You can test designs with both manipulated and measured IVs. Participant variable: a variable whose levels are selected (measured) not manipulated- like age. Ex- rabinowitz tested the symbolic racism x policy beneficiary interaction as a predictor of people's attitudes toward contract set-asides. good for theory testing, removing variability associated with known factors; increase statistical power.

nonequivalent control group design

a quasi-experimental study that has at least one treatment group and one comparison group, but participants have not been randomly assigned to the two groups. perhaps one classroom's students vs another's in testing a new curriculum. No random assignment to condition: they are frequently pre-existing groups or ps self-select into condition. Such a design will rule out history effects, regression to the mean, but not person variables as confounds.

generalization mode

although much of research in psychology is conducted in theory-testing mode, there are times when researchers work in generalization mode in which they want to generalize the findings from the sample in their study to a larger population and therefore are careful to use probability samples with appropriate diversity . because external validity is of primary importance when researchers are in generalization mode, they might strive for a representative sample of a population. buy they might also try to enhance the ecological validity of their study in order to ensure its generalizability

Pearson's r correlation

bivariate association, descriptive stats. value is constrained betws +1 and -1. The sign communicates the direction of the relationship. The value communicates the straight of linear relationship. + or -1 is a perfect linear relationships. 0 means no relationship.

coefficient of determination (r2)

bivariate correlation, descriptive stats. tells you the proportion of variability in one variable that is explained by the other variable. indicates how well data points fit a statistical model - sometimes simply a line or curve. It is a statistic used in the context of statistical models whose main purpose is either the prediction of future outcomes or the testing of hypotheses, on the basis of other related information. It provides a measure of how well observed outcomes are replicated by the model, as the proportion of total variation of outcomes explained by the model. Regression- builds on the principles of correlation. At its simplest, it is a way to describe the line that best predicts the DV using info from the IV.

point-biserial correlation

bivariate correlations, descriptive stats.

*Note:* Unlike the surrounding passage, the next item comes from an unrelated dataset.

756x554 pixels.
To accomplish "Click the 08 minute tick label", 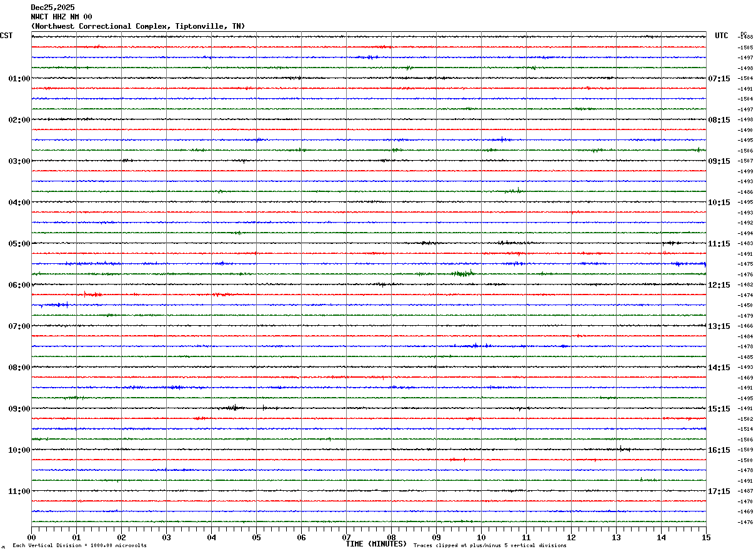I will [391, 537].
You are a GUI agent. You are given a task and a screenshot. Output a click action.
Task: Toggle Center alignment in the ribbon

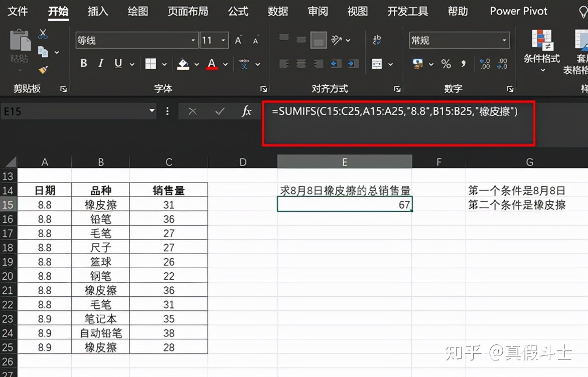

When at least one of the variables in an association claim is categorical researchers may use point-biserial correlations to describe the relationship. It is correlation coefficient similar to r, but it is especially intended for evaluating the association between one categorical variable and one quantitative variable.

Spurious correlations

bivariate correlations, descriptive stats. sometimes when you have an association between two variables the apparent overall association is spurious, meaning that the overall relationship is attributable only to systematic mean differences on subgroups within the sample. related to the notion that within subgroups the association can be different than when everyone is lumped together. Subgroups can cause potential problems. When interrogating an association claim, it is important to think about subgroups.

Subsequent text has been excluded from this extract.